[EXERCISE BRIEF] Write each entry out again verbatim, pictures excluded.

[Stored data]
※ ※ ※

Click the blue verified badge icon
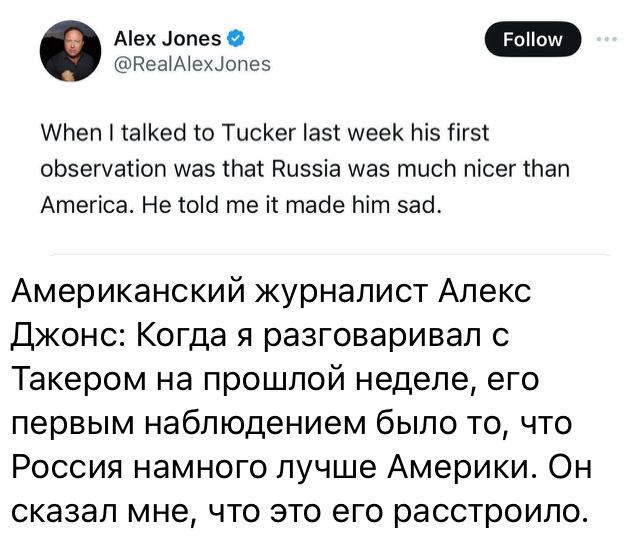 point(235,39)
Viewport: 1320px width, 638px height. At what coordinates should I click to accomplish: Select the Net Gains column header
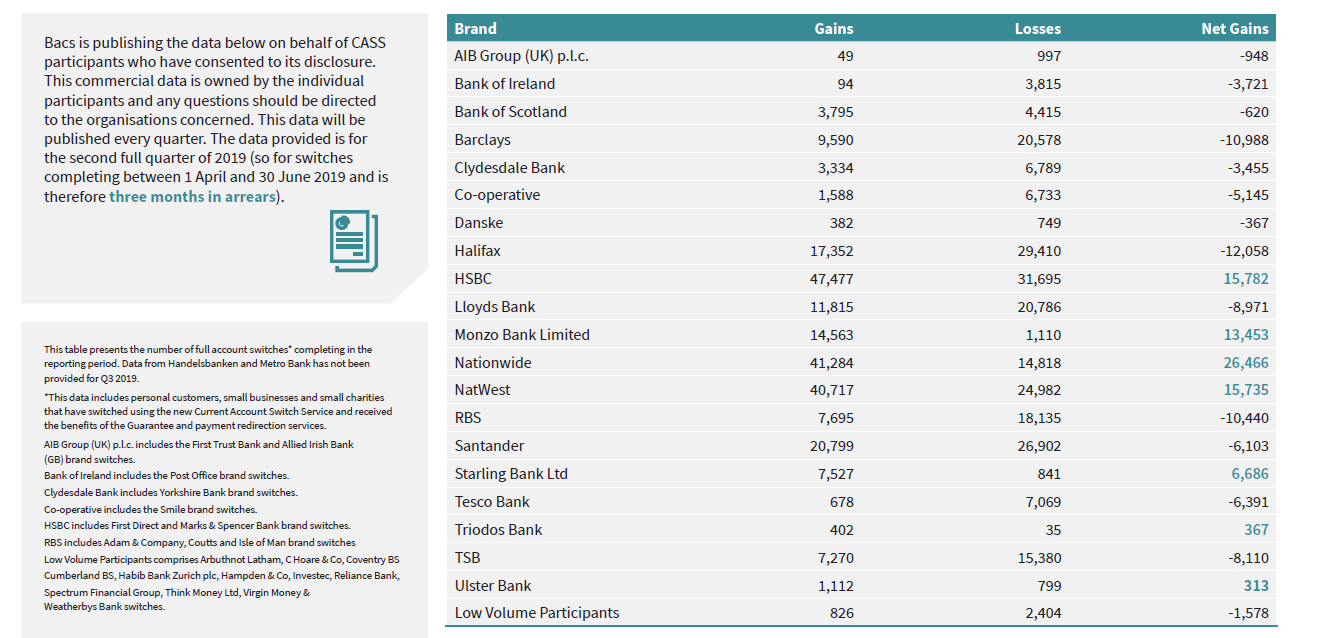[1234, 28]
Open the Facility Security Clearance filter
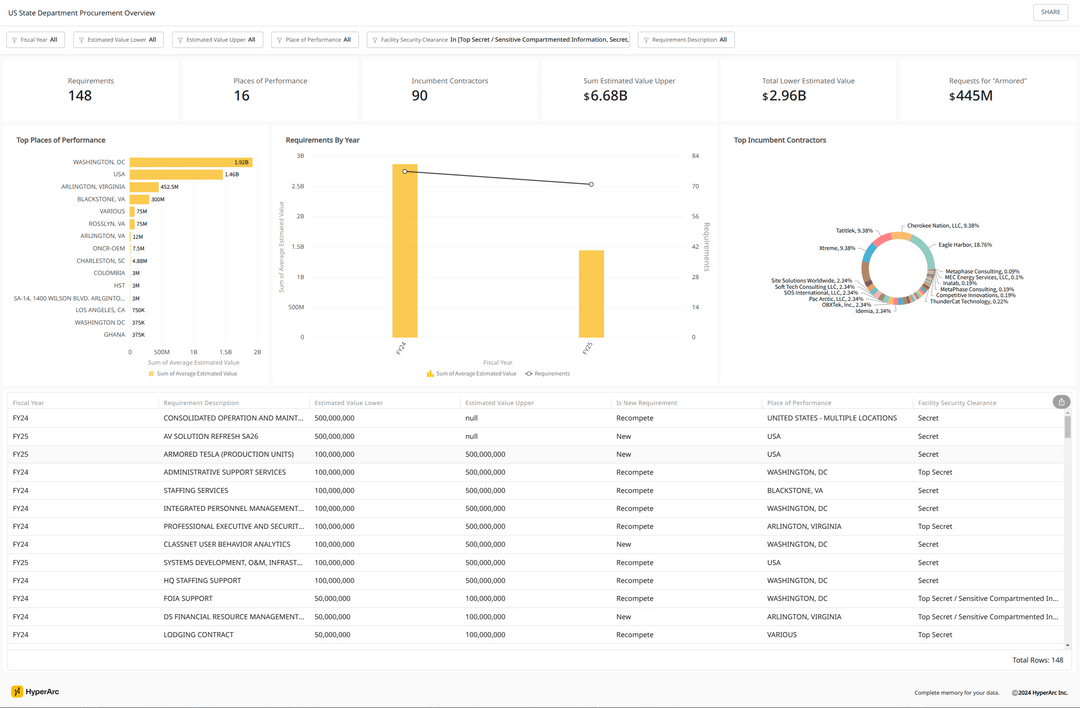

※ ※ ※

[OUTPUT FOR THIS TASK]
Click the blue verified badge icon
 point(235,39)
Viewport: 1320px width, 638px height. At what coordinates should I click to accomplish: Select the Net Gains column header
[1234, 28]
Open the Facility Security Clearance filter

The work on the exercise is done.